I have three amendments in this group. Amendment 86J seeks to delete “high quality services” and instead insert,

““services appropriate to their needs as identified in the needs assessment and carer’s assessment”.

The problem with the draft as it currently stands is that it is very vague and entirely subjective depending on who is defining “high quality services”. Perhaps the noble Earl can clarify how the Government think it ought to be defined. Otherwise, there is a risk of uncertainty and inconsistency which, certainly when it comes to eligibility criteria, the Bill is designed to eradicate.

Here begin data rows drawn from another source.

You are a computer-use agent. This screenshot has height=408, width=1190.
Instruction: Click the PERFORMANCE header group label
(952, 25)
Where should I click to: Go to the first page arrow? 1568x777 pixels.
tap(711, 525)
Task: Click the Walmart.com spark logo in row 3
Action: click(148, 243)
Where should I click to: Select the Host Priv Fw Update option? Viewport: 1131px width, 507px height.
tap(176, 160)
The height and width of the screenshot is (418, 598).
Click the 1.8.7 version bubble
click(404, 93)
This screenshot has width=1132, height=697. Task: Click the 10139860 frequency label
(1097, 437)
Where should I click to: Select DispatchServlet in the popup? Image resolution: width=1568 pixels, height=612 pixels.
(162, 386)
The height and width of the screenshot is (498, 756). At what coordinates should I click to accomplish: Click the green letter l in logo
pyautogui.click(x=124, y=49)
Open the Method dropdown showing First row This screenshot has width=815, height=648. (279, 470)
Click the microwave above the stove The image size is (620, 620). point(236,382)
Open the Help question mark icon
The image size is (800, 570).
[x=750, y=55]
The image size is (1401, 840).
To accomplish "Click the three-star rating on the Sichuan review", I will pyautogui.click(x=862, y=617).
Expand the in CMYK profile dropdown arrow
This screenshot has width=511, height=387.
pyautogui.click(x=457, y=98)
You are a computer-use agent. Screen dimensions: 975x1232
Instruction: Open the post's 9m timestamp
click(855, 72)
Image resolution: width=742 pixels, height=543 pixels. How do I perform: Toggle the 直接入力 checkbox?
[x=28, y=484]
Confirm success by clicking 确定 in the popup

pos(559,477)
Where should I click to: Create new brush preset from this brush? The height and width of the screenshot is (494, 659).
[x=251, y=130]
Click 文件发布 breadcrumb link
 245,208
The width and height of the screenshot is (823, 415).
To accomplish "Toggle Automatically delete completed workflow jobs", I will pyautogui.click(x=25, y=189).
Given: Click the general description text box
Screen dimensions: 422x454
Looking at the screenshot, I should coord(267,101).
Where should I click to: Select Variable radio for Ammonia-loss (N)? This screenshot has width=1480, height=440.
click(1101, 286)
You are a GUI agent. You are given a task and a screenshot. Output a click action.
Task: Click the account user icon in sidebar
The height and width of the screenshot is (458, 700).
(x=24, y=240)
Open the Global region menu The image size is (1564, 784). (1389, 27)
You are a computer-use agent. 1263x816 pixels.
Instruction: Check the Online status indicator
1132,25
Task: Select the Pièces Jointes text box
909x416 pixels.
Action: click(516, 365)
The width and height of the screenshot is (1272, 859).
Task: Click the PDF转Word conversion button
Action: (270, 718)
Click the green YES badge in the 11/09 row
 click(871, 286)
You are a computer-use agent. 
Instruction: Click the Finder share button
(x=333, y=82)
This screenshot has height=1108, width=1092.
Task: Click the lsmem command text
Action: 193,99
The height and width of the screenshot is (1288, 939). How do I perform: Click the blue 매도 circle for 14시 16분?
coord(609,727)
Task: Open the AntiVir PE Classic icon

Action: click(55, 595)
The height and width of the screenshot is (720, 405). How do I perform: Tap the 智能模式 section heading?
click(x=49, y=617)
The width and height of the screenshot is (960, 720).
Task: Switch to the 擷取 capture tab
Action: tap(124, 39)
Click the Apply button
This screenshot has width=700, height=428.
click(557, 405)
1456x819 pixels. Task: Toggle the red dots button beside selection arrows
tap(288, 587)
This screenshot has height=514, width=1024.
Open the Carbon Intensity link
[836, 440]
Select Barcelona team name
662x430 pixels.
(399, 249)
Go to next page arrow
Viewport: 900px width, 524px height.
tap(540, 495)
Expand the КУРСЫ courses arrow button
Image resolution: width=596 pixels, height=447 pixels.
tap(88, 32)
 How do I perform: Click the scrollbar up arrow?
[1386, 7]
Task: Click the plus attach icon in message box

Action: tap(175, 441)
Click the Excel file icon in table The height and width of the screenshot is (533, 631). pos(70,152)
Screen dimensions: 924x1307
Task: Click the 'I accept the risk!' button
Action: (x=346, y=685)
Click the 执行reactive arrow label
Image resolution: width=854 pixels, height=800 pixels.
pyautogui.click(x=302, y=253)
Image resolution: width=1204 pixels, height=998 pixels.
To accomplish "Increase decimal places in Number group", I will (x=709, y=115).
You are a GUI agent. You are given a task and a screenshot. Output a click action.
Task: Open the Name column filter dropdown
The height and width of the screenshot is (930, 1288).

My second Amendment 86K would ensure that those in receipt of care and those involved in providing care are involved in shaping the market, as required under Clause 5. I have received a number of submissions about the market-making role of local authorities, and I was concerned to receive a submission from the Association of Directors of Adult Social Services, which said that while the intention of Clause 5 in promoting quality and diversity within the market is laudable, ADASS was of the view that the proposed duty placed on local authorities is wholly unrealistic. It points to a large number of providers that have no relationship or contact with local authorities, and says that combined with increased personalisation and limited leverage through the regulation framework, the ability of local authorities alone to influence diversity and quality of service is restricted.

I was very disappointed with that response, and rather taken aback by it. I hope that the noble Earl will share my view that in fact local authorities ought to be able to influence not only the market but the quality of care provided by private providers to a very great extent. Would the Minister accept that, to be effective, local authorities need to have a strong engagement both with users of services and carers, and with those who are providing services, too? That is why I tabled the amendment.

I listened with great interest to the noble Baroness, Lady Emerton, and I very much agree with her about the need to ensure quality in provision of service. That brings me to my own substantive Amendment 86P, which is very much concerned with the conditions under which care workers are employed in the main by the private sector. This is a hugely important issue. Clearly, we have a growing number of disabled and older people who need care and support. The people working in the care sector are vital. We need quality people who are highly trained and who can give the right commitment to the vulnerable people they are asked to care for. Clause 5 is important because what we see is a very fragmented industry delivering care that in many cases is of questionable quality and employing insecure, low paid, unregulated staff. Amendment 86P is concerned with the importance of fostering a sustainable workforce to encourage the acquisition of skills and decent working conditions that support the continuity and quality of care.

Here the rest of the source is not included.